Colombia Proposes Resumption of Aerial Spraying of Coca Fields. The Ministry of Justice on Monday published a draft law that would allow for the aerial spraying of herbicides on coca fields. The previous government ended such spraying four years ago, citing health concerns. The new proposal also calls for the creation of an independent agency that would oversee complaints related to aerial spraying including any potential impacts on rural communities.

Italian Supreme Court Rules Growing a Little Marijuana at Home Not a Crime. The Supreme Court ruled on December 27 that growing small amounts of marijuana for personal use is not a crime.
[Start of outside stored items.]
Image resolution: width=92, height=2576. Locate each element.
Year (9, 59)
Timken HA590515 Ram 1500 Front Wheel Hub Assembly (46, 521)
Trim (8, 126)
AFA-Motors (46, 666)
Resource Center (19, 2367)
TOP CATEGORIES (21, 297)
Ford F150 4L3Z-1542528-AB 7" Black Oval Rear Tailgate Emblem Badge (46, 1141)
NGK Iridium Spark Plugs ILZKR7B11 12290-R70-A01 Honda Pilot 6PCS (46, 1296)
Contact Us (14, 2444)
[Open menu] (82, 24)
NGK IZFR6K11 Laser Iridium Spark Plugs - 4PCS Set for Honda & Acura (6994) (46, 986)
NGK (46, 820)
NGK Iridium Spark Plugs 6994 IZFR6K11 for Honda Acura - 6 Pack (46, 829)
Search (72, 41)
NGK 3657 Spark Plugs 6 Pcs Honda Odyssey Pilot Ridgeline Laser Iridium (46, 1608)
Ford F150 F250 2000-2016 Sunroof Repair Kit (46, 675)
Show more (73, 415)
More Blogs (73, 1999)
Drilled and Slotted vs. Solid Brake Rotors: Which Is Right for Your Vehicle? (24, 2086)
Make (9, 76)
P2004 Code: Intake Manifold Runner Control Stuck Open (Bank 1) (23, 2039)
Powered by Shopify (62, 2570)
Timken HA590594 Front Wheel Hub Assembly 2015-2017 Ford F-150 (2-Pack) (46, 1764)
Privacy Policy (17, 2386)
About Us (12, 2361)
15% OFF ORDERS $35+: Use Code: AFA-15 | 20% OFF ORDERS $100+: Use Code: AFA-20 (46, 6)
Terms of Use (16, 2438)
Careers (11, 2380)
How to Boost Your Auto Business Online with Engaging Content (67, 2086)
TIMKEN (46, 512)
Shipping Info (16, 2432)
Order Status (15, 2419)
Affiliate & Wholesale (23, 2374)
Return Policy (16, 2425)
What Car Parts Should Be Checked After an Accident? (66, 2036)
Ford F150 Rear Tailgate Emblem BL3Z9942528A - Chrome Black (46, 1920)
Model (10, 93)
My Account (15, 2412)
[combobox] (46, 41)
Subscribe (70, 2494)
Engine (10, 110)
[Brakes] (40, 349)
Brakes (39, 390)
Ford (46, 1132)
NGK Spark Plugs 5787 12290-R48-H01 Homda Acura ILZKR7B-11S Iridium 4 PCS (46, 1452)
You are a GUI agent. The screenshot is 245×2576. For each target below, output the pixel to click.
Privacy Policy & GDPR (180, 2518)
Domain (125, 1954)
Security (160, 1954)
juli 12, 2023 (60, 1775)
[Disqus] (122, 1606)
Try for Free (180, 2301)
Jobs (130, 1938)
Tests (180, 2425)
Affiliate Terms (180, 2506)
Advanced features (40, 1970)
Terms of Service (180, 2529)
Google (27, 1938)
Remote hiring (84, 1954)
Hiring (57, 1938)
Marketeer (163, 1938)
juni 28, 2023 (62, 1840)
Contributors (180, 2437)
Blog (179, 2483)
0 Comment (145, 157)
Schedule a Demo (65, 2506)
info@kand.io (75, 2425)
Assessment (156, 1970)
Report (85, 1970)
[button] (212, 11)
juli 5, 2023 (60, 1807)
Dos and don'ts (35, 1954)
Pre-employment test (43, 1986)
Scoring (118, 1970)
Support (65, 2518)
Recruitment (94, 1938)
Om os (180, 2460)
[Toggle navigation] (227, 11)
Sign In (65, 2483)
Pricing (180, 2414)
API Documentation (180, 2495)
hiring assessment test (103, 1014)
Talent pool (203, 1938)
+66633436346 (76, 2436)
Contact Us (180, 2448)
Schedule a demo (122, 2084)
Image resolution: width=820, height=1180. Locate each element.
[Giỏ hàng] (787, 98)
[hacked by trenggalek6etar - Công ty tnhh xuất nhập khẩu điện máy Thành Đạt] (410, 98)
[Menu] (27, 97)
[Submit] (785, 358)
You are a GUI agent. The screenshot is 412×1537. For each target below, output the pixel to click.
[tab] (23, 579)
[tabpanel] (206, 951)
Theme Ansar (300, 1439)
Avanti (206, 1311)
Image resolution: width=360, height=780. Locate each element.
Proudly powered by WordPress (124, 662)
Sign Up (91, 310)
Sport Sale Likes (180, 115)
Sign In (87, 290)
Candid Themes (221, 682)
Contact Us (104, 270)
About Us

The court held that "at home, small-scale cultivation activities are to be considered excluded from the application of the penal code." It's unclear just what qualifies as "small-scale cultivation." The case before the court involved two plants.

Chronicle AM: Portland Decriminalize Nature Signature Gathering Gets Underway, More... (12/24/19)

Portland, Oregon, sees a psychedelic decriminalization initiative begin signature gathering, and more.

Decriminalize Nature movement logo

Portland, Oregon, Activists Begin Gathering Signatures for Psychedelics Decriminalization Measure. The activist group Decriminalize Nature Portland has begun the task of gathering some 38,000 valid voter signatures by July 6 to put a municipal initiative on the ballot to decriminalize a number of psychedelics, including magic mushrooms and ayahuasca. The measure would bar the use of city funds to enforce any laws against the personal use and cultivation of natural psychedelics.


Dublin Takes a Step Toward Opening a Safe Injection Site. What could be Ireland's first safe injection site has moved a step closer to reality as a Dublin planning appeals tribunal has overruled city council planners and approved a facility on the city's inner south side. The NGO Merchants Quay Ireland had moved to set up the first such site in the country after a 2017 law allowed drug users to be exempt from drug possession charges at a designated safe injection site, but Dublin city planners had blocked the move, citing NIMBY concerns from local residents and businesses.